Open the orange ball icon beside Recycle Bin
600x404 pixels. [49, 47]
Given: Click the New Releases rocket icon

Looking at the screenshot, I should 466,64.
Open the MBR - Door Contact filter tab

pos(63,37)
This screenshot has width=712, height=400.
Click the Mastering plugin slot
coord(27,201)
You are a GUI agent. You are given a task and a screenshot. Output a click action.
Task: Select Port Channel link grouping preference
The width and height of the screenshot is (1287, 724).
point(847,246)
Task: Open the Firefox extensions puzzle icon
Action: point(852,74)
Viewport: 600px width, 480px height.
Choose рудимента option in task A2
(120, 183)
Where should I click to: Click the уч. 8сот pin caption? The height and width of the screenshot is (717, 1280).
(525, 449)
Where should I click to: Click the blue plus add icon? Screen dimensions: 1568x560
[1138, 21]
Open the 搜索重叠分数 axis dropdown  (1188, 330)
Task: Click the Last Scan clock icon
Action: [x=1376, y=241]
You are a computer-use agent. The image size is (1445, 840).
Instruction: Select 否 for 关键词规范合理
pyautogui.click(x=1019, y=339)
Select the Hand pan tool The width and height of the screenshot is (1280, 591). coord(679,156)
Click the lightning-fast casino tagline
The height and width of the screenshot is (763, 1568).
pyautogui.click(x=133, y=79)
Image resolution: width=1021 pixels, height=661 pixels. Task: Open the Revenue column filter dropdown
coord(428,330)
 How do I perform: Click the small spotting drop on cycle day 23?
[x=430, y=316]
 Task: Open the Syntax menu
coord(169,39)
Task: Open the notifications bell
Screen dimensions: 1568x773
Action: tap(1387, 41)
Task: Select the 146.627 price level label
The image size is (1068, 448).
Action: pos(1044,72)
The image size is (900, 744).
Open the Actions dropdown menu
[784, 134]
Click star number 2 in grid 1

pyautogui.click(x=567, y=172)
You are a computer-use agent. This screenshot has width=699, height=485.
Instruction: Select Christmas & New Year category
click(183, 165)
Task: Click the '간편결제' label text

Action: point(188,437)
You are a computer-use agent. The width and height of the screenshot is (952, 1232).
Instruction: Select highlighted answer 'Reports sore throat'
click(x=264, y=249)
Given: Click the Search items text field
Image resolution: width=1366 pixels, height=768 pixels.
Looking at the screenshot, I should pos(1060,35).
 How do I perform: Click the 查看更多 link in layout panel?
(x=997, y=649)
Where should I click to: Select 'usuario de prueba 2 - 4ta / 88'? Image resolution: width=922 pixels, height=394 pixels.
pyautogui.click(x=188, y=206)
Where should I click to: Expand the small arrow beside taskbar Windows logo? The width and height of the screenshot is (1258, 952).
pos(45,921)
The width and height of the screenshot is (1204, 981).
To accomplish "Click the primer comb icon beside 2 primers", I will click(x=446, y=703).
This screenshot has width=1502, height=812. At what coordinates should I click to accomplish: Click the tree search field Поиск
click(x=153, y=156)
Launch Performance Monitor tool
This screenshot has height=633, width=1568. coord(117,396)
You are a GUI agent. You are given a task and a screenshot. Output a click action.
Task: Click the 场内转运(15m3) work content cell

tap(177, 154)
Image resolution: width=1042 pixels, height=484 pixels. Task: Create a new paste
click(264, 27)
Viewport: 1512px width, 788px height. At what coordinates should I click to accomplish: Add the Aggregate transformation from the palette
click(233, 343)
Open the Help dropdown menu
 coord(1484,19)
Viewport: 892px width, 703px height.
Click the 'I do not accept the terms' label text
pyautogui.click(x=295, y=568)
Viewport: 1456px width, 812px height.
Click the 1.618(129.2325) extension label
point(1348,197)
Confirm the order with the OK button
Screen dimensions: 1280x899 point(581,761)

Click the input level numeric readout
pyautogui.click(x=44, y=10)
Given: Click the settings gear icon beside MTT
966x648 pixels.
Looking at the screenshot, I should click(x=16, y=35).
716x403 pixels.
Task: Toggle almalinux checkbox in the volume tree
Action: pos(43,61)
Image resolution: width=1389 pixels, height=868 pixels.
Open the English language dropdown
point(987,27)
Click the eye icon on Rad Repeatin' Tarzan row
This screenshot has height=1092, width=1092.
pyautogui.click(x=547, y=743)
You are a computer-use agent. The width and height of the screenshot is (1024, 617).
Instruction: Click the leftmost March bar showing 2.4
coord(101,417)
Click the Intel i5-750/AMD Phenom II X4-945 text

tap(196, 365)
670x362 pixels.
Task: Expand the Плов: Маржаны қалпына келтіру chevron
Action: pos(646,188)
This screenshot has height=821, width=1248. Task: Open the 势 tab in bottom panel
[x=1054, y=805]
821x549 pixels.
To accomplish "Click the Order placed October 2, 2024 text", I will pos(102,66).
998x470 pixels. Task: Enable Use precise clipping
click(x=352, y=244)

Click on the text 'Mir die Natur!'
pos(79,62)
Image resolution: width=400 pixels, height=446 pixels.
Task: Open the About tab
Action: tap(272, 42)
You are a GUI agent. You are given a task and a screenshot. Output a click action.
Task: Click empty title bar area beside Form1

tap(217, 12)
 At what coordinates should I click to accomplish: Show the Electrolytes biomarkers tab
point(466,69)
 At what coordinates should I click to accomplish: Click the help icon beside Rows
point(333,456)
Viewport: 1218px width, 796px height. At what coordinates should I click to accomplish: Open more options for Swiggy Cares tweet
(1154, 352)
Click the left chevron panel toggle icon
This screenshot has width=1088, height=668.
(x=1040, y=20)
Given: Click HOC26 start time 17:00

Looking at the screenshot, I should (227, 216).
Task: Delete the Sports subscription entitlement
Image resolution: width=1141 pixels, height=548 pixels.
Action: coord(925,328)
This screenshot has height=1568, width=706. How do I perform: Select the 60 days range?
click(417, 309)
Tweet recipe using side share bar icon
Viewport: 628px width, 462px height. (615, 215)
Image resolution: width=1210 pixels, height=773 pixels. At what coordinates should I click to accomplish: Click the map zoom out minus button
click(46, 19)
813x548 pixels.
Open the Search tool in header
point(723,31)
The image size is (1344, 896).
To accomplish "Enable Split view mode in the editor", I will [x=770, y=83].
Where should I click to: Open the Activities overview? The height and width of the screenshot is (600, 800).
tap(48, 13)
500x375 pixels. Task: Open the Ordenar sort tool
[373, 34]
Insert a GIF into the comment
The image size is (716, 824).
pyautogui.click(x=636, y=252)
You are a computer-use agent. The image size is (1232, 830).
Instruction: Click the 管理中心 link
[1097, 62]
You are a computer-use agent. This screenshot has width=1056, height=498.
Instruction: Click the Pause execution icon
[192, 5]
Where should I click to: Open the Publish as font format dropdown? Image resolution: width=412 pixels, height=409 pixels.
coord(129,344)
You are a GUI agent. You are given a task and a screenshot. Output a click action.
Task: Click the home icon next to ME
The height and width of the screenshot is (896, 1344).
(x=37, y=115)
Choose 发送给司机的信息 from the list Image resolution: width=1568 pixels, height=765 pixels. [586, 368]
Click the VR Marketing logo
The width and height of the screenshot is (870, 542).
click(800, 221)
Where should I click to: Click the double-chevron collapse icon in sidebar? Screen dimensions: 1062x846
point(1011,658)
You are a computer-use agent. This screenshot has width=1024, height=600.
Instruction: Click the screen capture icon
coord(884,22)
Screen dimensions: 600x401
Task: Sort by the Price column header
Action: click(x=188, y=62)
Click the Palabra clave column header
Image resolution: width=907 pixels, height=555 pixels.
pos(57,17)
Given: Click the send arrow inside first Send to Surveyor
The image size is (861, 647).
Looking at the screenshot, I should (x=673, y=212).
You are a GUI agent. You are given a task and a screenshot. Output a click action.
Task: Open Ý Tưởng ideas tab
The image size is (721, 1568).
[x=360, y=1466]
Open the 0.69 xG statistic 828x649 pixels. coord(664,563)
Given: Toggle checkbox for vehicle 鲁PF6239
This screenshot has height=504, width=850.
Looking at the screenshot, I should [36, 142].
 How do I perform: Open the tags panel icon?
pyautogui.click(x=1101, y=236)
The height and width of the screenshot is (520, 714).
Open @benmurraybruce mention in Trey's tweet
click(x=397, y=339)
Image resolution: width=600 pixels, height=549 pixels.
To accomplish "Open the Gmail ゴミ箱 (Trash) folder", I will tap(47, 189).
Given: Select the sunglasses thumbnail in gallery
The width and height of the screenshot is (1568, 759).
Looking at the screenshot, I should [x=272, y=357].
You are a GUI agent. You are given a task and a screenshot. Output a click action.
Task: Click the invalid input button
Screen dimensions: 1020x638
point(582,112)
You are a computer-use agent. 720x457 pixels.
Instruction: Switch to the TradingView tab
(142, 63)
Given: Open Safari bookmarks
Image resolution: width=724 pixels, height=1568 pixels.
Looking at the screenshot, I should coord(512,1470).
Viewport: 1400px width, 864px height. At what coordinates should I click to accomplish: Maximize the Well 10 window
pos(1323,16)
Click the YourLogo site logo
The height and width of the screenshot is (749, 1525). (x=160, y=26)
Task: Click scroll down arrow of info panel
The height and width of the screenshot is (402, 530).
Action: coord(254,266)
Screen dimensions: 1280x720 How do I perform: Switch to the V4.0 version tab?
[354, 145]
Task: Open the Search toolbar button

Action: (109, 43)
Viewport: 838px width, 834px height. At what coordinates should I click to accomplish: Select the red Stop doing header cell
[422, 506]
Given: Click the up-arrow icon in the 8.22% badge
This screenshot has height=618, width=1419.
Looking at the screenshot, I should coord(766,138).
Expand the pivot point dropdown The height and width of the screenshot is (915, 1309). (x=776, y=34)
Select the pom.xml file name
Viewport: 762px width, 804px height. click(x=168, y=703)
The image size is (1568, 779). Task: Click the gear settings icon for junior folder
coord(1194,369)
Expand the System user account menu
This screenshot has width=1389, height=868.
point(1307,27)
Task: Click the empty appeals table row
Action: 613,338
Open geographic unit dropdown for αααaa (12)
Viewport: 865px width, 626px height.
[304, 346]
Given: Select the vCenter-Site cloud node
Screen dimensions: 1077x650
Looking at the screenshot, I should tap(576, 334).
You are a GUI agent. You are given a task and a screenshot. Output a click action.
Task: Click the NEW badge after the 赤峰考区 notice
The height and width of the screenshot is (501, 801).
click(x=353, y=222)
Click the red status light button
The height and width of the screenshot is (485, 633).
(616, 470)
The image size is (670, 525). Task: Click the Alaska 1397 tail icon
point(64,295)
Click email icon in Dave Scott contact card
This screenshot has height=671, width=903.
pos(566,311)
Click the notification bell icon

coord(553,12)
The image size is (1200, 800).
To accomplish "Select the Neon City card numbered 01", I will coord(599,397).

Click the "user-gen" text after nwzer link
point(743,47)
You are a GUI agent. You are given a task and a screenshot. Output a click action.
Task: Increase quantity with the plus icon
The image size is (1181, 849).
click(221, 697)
-------------------------
• [AIM OF THE EXERCISE] Referring to the material above, set down exactly the lines between the line with "Click the Mastering plugin slot" and the line with "Task: Select Port", inclusive, and no other lines.

• [ANSWER BOX]
Click the Mastering plugin slot
coord(27,201)
You are a GUI agent. You are given a task and a screenshot. Output a click action.
Task: Select Port Channel link grouping preference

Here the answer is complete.